Exercise aim: In the listing below, begin at the line that has "Viewport: 500px width, 160px" and stop after the line that has "Viewport: 765px width, 498px". Write those lines again with "green" switched to "blue", keep everything else unchanged, and leave the pictures out.

Provided information:
..........
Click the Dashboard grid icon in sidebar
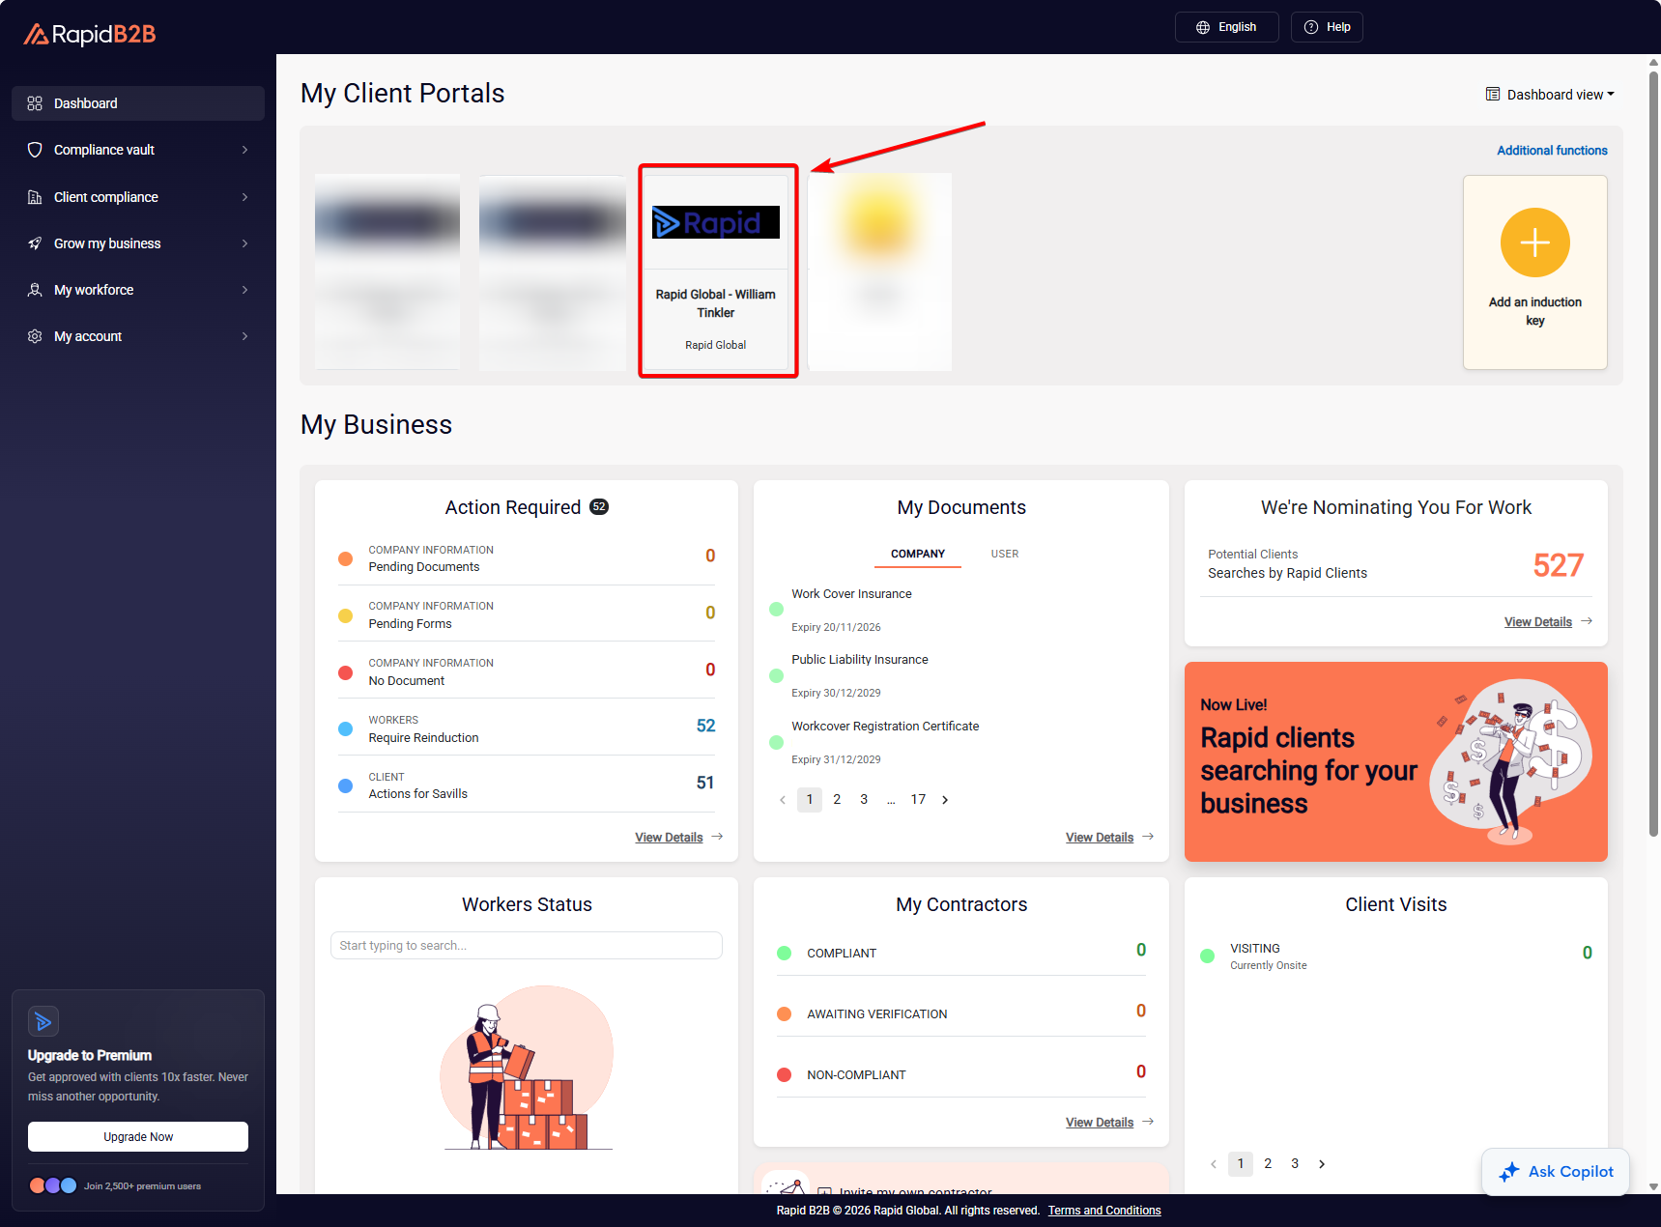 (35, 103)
..........
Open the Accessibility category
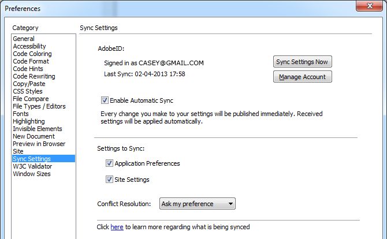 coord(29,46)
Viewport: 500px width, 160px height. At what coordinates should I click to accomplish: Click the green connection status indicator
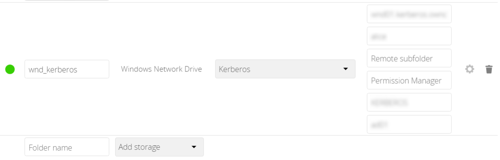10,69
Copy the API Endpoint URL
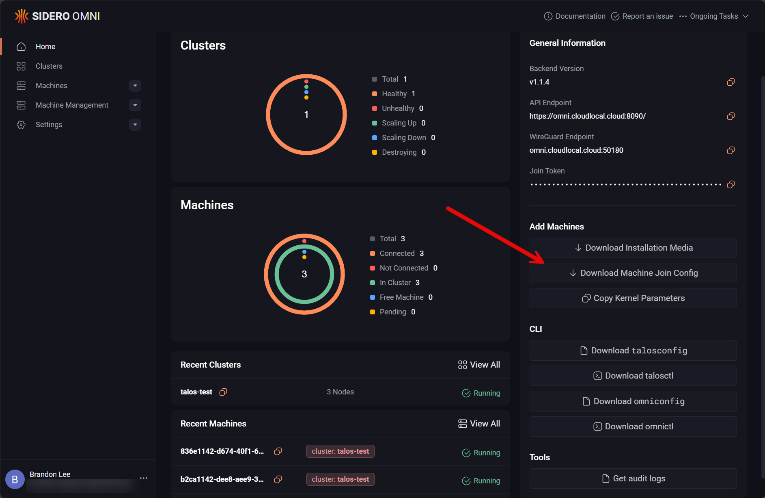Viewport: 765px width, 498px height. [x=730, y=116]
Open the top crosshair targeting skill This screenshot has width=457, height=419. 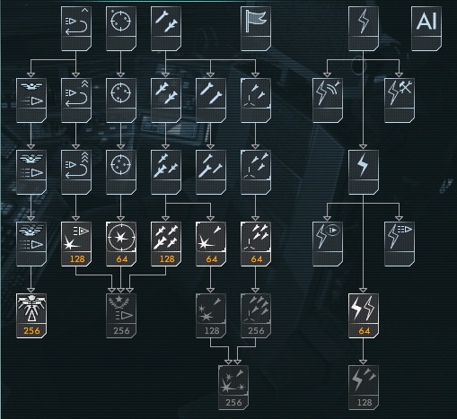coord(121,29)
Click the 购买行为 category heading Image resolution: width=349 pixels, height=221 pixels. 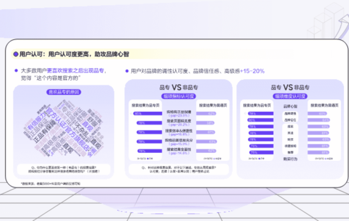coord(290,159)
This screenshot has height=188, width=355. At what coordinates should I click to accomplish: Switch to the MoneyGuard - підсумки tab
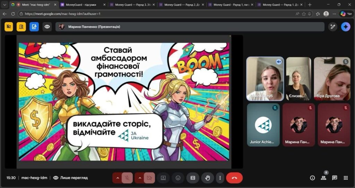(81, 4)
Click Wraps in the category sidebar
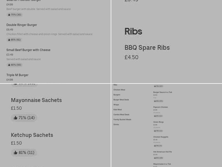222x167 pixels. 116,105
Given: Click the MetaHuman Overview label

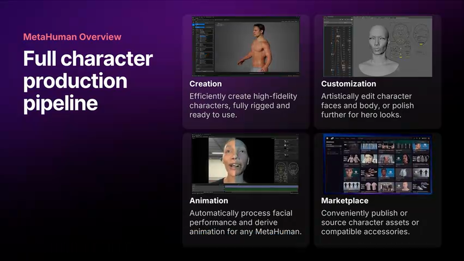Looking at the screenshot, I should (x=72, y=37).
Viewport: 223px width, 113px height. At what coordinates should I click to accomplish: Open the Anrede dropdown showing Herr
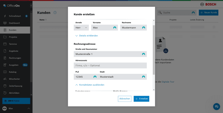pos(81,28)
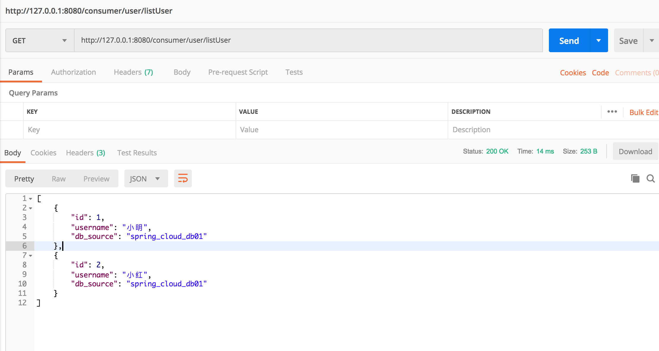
..........
Solution to this problem:
Viewport: 500px width, 160px height. At what coordinates should I click to accomplish: Click the blue connection status indicator
10,69
Copy the API Endpoint URL
Viewport: 765px width, 498px height. [x=730, y=116]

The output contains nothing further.